True chapter of my life… By Jake Buskirk

Posted: March 11, 2015 in Uncategorized

My story is rough of my past, I lived a double life for 4 years as an addict . first 2 years I was a functioning addict and it didn’t effect me mentally but the last two were almost the death of me, I went from having everything a job making good money, my family, friends and everything I worked for in life to having nothing and finding myself to sell everything just to get my fix. I watched my life falling apart and I knew I was the cause, I tried killing myself several times, tried overdosing several times. The only time I would pray was negative prayers, for God to kill me. But I finally had enough, and that’s what an addict has to find within their self, it took me putting myself in other peoples shoes and looking at the life style I chose to live. It broke me down.
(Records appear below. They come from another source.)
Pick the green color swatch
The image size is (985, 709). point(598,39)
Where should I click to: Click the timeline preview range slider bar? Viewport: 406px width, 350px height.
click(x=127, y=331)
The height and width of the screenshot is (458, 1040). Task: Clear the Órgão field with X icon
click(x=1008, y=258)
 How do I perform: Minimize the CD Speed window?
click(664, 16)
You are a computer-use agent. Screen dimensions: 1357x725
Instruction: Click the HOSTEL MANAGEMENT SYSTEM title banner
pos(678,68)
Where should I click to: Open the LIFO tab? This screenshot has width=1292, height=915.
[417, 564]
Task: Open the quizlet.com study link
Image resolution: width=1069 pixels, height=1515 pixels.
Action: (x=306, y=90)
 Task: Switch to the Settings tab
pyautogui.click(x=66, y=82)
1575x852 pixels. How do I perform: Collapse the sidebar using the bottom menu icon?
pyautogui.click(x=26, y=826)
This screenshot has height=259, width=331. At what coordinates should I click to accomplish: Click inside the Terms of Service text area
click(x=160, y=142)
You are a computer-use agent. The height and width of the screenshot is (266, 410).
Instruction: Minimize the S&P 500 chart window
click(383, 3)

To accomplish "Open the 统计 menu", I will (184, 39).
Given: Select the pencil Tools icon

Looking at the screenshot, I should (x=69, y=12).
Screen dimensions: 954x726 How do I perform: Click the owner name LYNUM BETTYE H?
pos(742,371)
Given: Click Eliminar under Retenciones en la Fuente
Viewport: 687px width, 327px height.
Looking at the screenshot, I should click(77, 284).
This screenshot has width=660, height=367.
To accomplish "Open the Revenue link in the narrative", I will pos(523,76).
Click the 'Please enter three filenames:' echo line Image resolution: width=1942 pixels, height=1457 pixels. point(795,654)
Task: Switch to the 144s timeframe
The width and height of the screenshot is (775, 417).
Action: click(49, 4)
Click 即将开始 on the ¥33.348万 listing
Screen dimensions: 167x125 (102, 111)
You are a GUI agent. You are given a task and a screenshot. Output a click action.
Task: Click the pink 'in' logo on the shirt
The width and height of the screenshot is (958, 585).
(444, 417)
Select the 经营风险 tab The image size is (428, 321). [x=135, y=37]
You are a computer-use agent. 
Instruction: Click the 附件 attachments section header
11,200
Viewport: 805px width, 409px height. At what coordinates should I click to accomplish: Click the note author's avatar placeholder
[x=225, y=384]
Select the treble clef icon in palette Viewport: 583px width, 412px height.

As I left state and stared my recovery I started seeking God, and started praying for strength, forgiveness, and for God to be with me, since then I haven’t turned back. My life is amazing by the grace of God, he has answered my prayers and today I live a sober life, I walk with God everyday, I’ve got my family back in my life, a job, an amazing girlfriend who knows about my past and excepts me for who I am today, and best of all I am able to love again because I truly love myself. It takes a man to admit he has a problem and seek recovery, but it takes a man to walk the road of recovery as it is for the rest of his life. Take in positive and you will get a positive outcome. Everyday it’s a struggle, but I wake up happy because I’m sober and I wake up everyday knowing I’m out to conquer, life is only what we make of it, experience is only of the past. Set out everyday as it is your last and live life to its fullest.